How to Notice Buntings
Where to Find Them
Look for Lazuli Buntings in brushy edges, foothills, canyon openings, and backyards with feeders. Once they find a food source, they often return in numbers.
What to Watch For
Males glow with blue and orange, while females are soft brown and easy to overlook. In flocks, watch for variation—some birds will look noticeably different.
Listen Closely
One of the best clues is the little buzzy call note they give while moving through an area. In spring especially, buntings can seem to appear everywhere once your ear learns that soft bzzz sound.
Explore Further
- ▶️ Buntings on millet feeder (FeatherQuest)

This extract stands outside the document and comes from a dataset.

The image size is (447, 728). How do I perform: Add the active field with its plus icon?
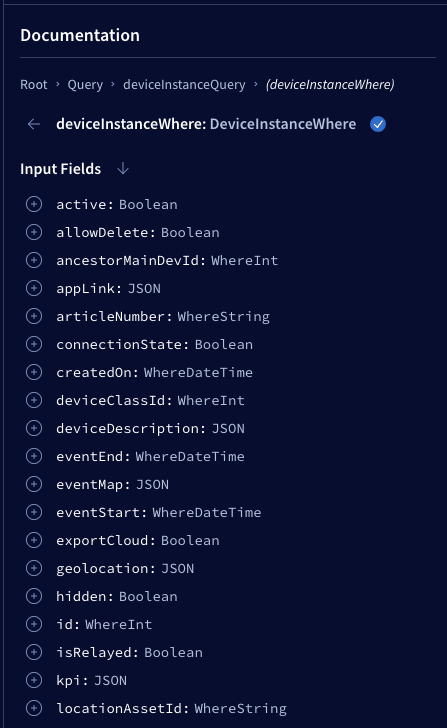34,204
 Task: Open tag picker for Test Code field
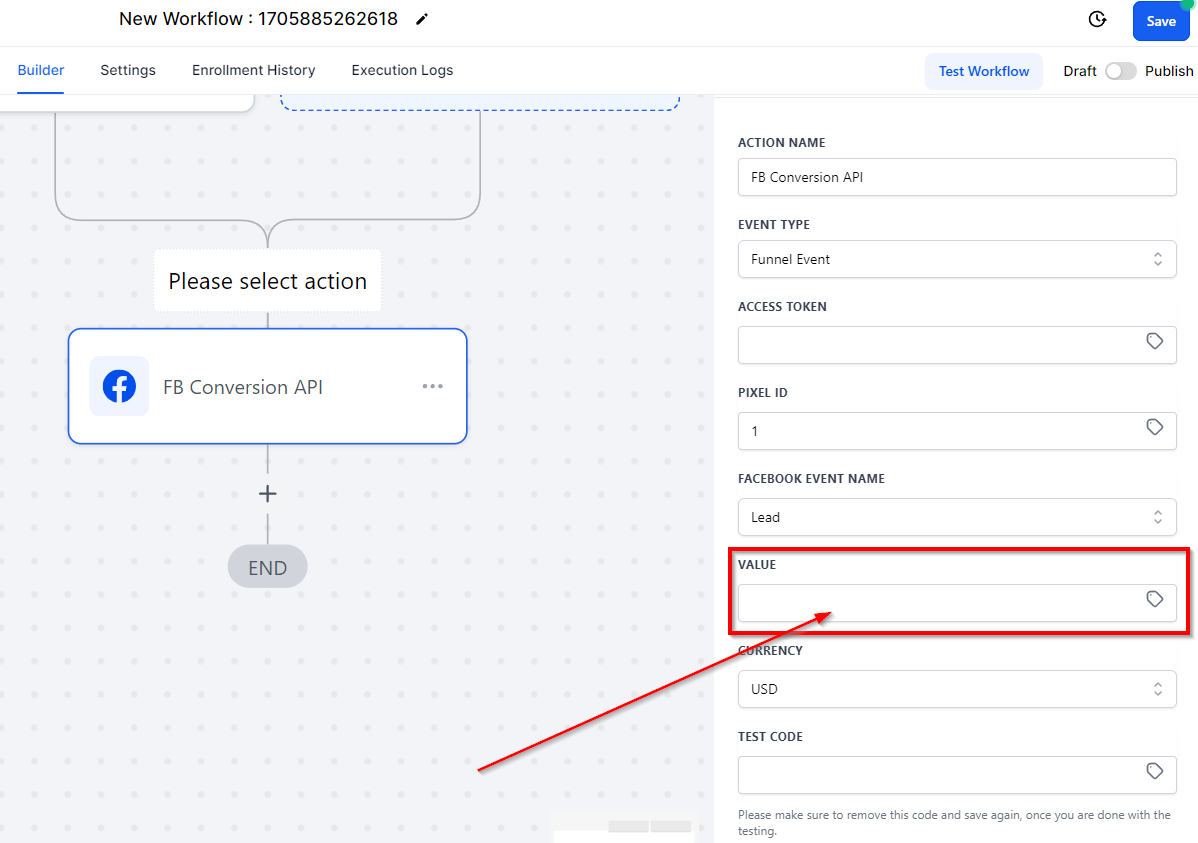[1154, 772]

- Lazuli Bunting Guide (All About Birds)
- Indigo Bunting Guide (All About Birds)
Buntings
Some birds feel special the moment you see them. Lazuli Buntings are one of those birds. The blue, the orange, the clean contrast—it almost feels unreal the first time it clicks.

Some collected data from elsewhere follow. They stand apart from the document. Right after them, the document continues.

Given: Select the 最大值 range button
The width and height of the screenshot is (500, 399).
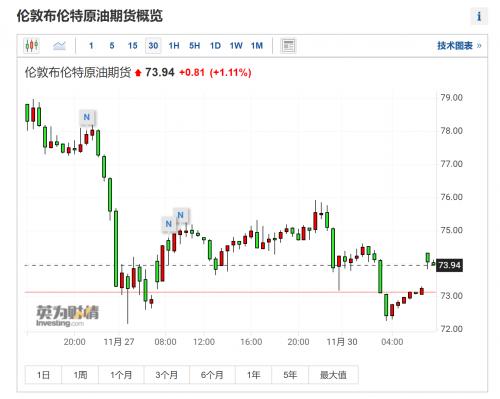Looking at the screenshot, I should 333,375.
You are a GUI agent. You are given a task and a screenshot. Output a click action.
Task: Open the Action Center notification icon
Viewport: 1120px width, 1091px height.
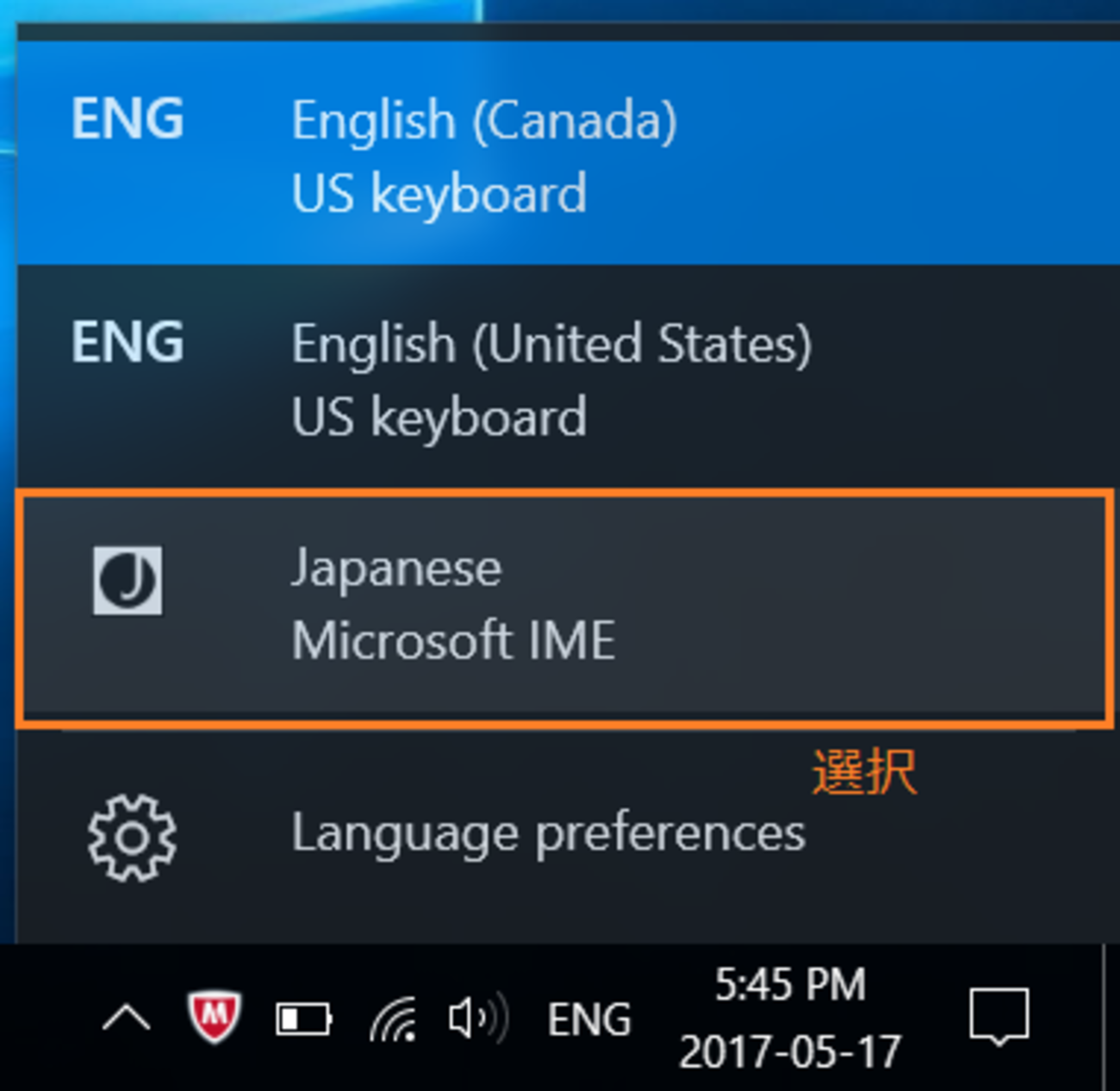pyautogui.click(x=999, y=1017)
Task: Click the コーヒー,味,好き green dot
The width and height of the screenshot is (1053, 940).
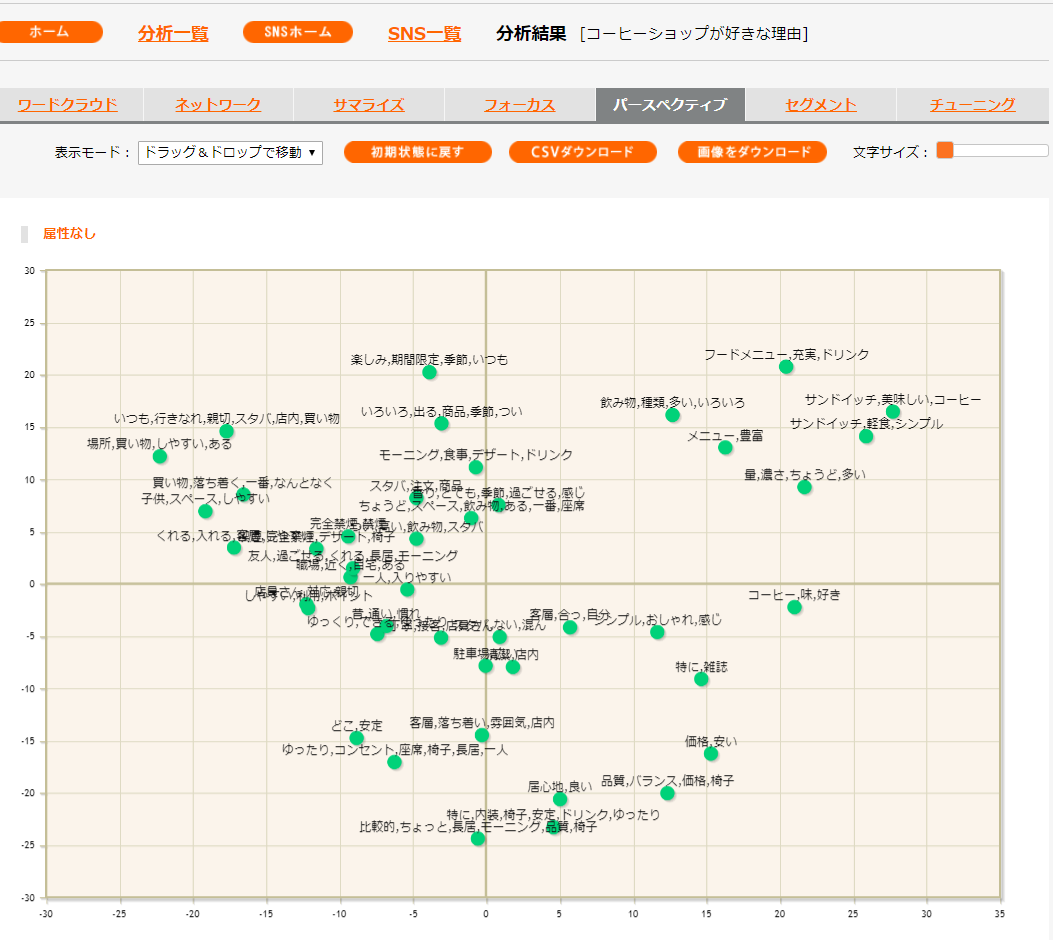Action: [x=794, y=607]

In Utah, they arrive each spring and can show up in surprising numbers. Once they find a good food source, especially millet, they don’t just visit—they take over.
I’ve counted at least 40 buntings in one pass through my yard, and I’m sure there were more. That kind of density turns a simple feeder into something much more interesting.
The Millet Magnet
If you want buntings, give them millet. Few birds commit to a feeder the way they do. When a flock locks in, it becomes constant motion—birds rotating in and out, perching, dropping, feeding, and shifting.
That chaos is actually the opportunity. Large flocks let you slow down and compare birds side by side. You start to notice subtle differences, posture, age, and the occasional outlier.
That’s where things get interesting—leucistic birds, unusually bright individuals, or birds that don’t quite match what you expect.
Color and Contrast
Buntings are one of the clearest examples of sexual dimorphism in Utah birding. Males are bold, colorful, and easy to notice. Females are subtle, warm brown, and built to blend in.
At a quick glance, females can easily be mistaken for a House Finch or another small seed-eater. That makes them a great test of attention. Once you learn the shape and tone, they start to stand out in a completely different way.
The Rare Blue
Utah’s bunting story sounds simple on paper: Lazuli Bunting is expected, Indigo Bunting is rare. But spring flocks do not always fit neatly into categories.
Some Lazulis look unusually blue or slightly off-pattern, especially where hybridization is possible. Those are the birds that keep you scanning every flock a little longer.
A Little Different
Large flocks increase your odds of finding something unusual—an oddly patterned bird, an extra-bright male, or a bird that immediately stands out from the rest.
This leucistic Lazuli Bunting is a perfect example. Leucism reduces pigment, giving the bird a softer, washed appearance while still keeping the overall structure and pattern recognizable.
That is part of the reward of slowing down and carefully scanning a flock. Every once in a while, something unforgettable appears.